If autonomy becomes the highest good, then no boundary holds. The question is no longer should this ever be done, but when is it justified. And those justifications tend to expand.
This means some people will be denied a death they would choose. That is a real cost. The question is whether removing the boundary carries a larger one.
Because once assisted death becomes a normal response to suffering, it does not stay neutral. It shapes expectations for patients, families, and medicine itself. The option to choose can quietly become the sense that one ought to.
You can support that shift. But it is not just expanding autonomy.
It is replacing a shared limit with a system where the value of continuing to live is decided case by case, and where suffering is increasingly met with the offer of death instead of the obligation to care.
I don’t object to the bill. People’s ideas about death change as they go through the process, and a year is already a long runway where someone could change their mind.
The focus is always on worst case scenarios in arguing against further controls, but there are worse case scenarios on the other side too - being subjected to MAID when you no longer want it is murder, clothed in state approval. And I did hear of a case where that happened just in the last few months.
I had watched a family member with a long illness suffer in the years leading up to death, and MAID was not something considered. I’ve also seen people approved for MAID delay it and then die on their own before the date arrives.
MAID treats death like something we should have the right to control but there is something to be said for going through the natural stages of dying. And I still have this opinion after watching a family member die from Alzheimer’s and another from a protracted cancer battle that removed the ability to communicate verbally or care for self.
Is it uncomfortable to watch someone go through that? Yes. Are we the ones who should decide whether someone else lives or dies? No.
State sanctioned murder is still murder. What bugs me the most about MAID is that if you killed the person to alleviate their suffering and because they’d begged you to, you’d go to jail for murder if it was caught. But if it’s state approved, it’s ok. Same issue I have with adding mental health reasons in - if someone tries to kill themself they will be forcibly hospitalized in a psychiatric ward until they’re no longer a threat to themselves. But if a state approves it, it’s going to suddenly be ok? Meaning a suicidal person isn’t allowed to choose their own timing of dying if others have hope in their recovery, but if doctors agree things are hopeless then the state will have those same doctors end the life? Considering the number of young people in the category, one could consider this expansion to be closer to eugenics than mercy killing.

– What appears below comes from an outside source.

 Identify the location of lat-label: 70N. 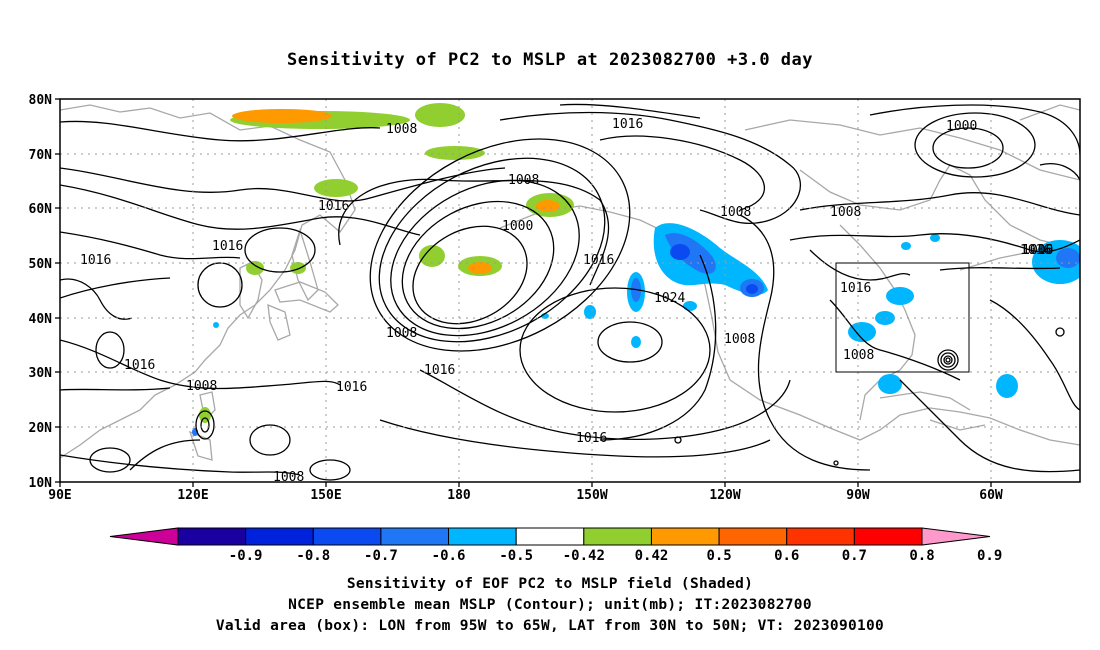
(41, 156).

What if MAID was called a eugenics program? Would people still support it? I’m guessing not.
Good!
The Canadian government is offside from the rest of the developed world on MAID. The Alberta new law is consistent with the rest of the developed world.
Please read the comments of the English and Scottish Parliaments that refused a vote on MAID expansion due to horror of what is happening in Canada. Also check the comments from an ever wider lot of people from European countries that have had MAID for longer than Canada.
I'm totally fine with that. It should be up to the individual. The state should have no say at all in this.